La ‘National Science Review’ della Oxford University ha pubblicato un articolo di scienziati cinesi di Pechino (Xiaolu Tang e altri) che fa luce sulle diverse caratteristiche dei due virus che, ormai inconfutabilmente, stanno girando per il mondo:
‘On the origin and continuing evolution of SARS-CoV-2‘.
L’articolo è liberamente disponibile ed è consultabile da tutti.
Da esso si deduce che non stiamo assistendo tanto alla battaglia della razza umana contro il coronavirus ma quanto a una battaglia tra i due virus.
Il comportamento degli umani però potrà risultare decisivo nel favorire l’uno o l’altro.
Nello studio cinese si diffondono le risultanze delle analisi genetiche che l’Università di Pechino ha effettuato su 103 genomi SARS-CoV-2. Esse indicano che questi virus si sono evoluti in due tipi principali (designati L e S – L dovrebbe stare per Lethal), che mostrano un legame stretto con i vari ceppi virali sequenziati fino ad oggi ma che si differenziano per un 17% del patrimonio genetico.
Sebbene il tipo L sia risultato il più diffuso nelle fasi iniziali dell’epidemia a Wuhan (∼70%), il tipo S (∼30%) è risultato essere la versione più antica. Si fa balenare nello studio anche l’ipotesi che il virus S esista da tempo e che abbia già avuto modo di infettare una parte della popolazione cinese. In sostanza il virus ‘nuovo’ sarebbe quello letale, nato a Wuhan nel dicembre 2019.
Purtroppo l’esame tradizionale con i tamponi non è in grado di distinguere tra i due coronavirus.
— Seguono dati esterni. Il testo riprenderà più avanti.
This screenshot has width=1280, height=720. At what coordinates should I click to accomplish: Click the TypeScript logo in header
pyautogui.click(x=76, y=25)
Ciò ha fatto cadere, anche i virologi, in affermazioni apparentemente contraddittorie, tra chi sosteneva trattarsi solo di un influenza più aggressiva (tipo S) e chi ammoniva sui suoi effetti letali (tipo L).
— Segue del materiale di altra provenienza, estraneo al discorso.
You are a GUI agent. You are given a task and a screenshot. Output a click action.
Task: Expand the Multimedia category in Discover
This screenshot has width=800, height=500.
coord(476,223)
La buona notizia è che, mentre il tipo L era il più diffuso nelle prime fasi dell’epidemia a Wuhan, la sua frequenza è andata diminuendo nella fasi seguenti a favore del tipo S.
L’intervento umano potrebbe aver esercitato una pressione selettiva sul tipo L, che è più aggressivo e uccide i suoi ospiti, risultandone alla fine sfavorito nella sua diffusione.
D’altra parte, il tipo S, che è evolutivamente più vecchio e meno aggressivo, potrebbe risultare favorito perché molti portatori sono asintomatici o quasi.
Il fatto che i due virus siano molto diversi nei suoi effetti sull’uomo ha fatto sì che in Cina non si facciano quasi più tamponi perché l’esame non è in grado di discriminare tra i due ceppi.
Lo studio conclude così: ‘Questi risultati supportano fortemente la necessità urgente di ulteriori studi immediati e completi che combinano dati genomici, dati epidemiologici e record grafici dei sintomi clinici dei pazienti con malattia di COVID-19‘.
Invece di sentenziare stupidaggini sul fatto che in Italia ci sono troppi vecchi o che c’è troppo inquinamento nella Pianura Padana (come se tali variabili non fossero identiche tra le province lombarde) sarebbe assai opportuno cominciare fin da subito a differenziare quantomeno i malati, perché la sintomatologia dei due virus è molto diversa e facilmente distinguibile, una relativamente innocua e una letale.
In attesa di disporre di un test che ci permetta di sapere di cosa siamo ammalati.
Non c’è infatti più alcun dubbio che nelle province di Lodi, Brescia, Bergamo, Cremona, Piacenza sia maggiormente diffuso il virus letale, mentre in quelle di Varese, Como, Lecco sia l’esatto inverso. Se si guardano i dati con occhio obiettivo e un minimo di matematica, la letalità del virus L è intorno al 15-20%, contro un letalità del virus S del 1-3%.
Essendo i due virus diversi non è affatto scontato che l’immunità acquisita per uno protegga anche dall’altro. Così si spiegherebbero anche i casi di apparente recidiva trovati in Cina. I meccanismi con cui penetrano nelle cellule sono invece simili e questo li mette in una sorta di concorrenza, magari anche nello stesso individuo.
Prima si riuscirà a capire a quale dei due virus risulti positivo un paziente meglio è. Dovrà essere nostro scopo bloccare il tipo letale mentre non è affatto escluso che la diffusione del tipo ‘più buono’ possa impedire la diffusione di quello più cattivo.
È chiaro che, in questo contesto, risulteranno diverse anche le politiche di contenimento.
Purtroppo non sappiamo contro cosa stiamo combattendo ed è sulla identificazione del nemico che bisogna concentrare tutti gli sforzi.